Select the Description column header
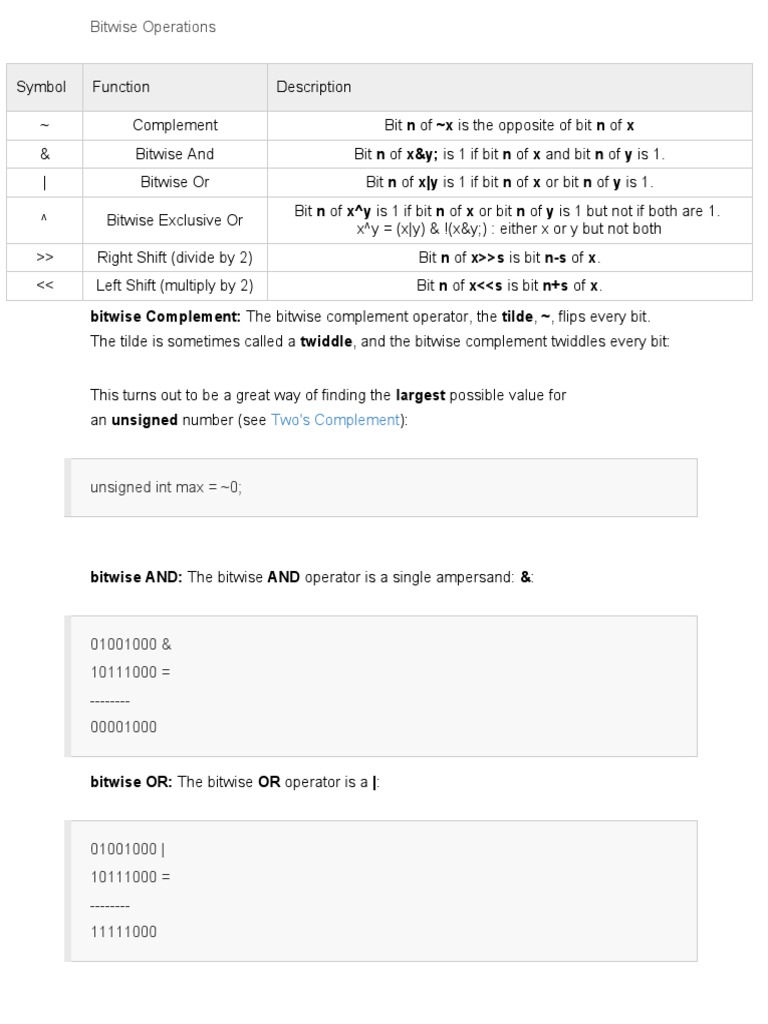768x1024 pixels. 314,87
--
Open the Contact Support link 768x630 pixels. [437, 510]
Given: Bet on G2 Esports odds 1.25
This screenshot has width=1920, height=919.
--
EXERCISE: Please give back exactly the lines of the listing above that run from the one containing "Open the Contact" through the one containing "This screenshot has width=1920, height=919.", and only those.

TASK OUTPUT:
Open the Contact Support link 768x630 pixels. [437, 510]
Given: Bet on G2 Esports odds 1.25
This screenshot has width=1920, height=919.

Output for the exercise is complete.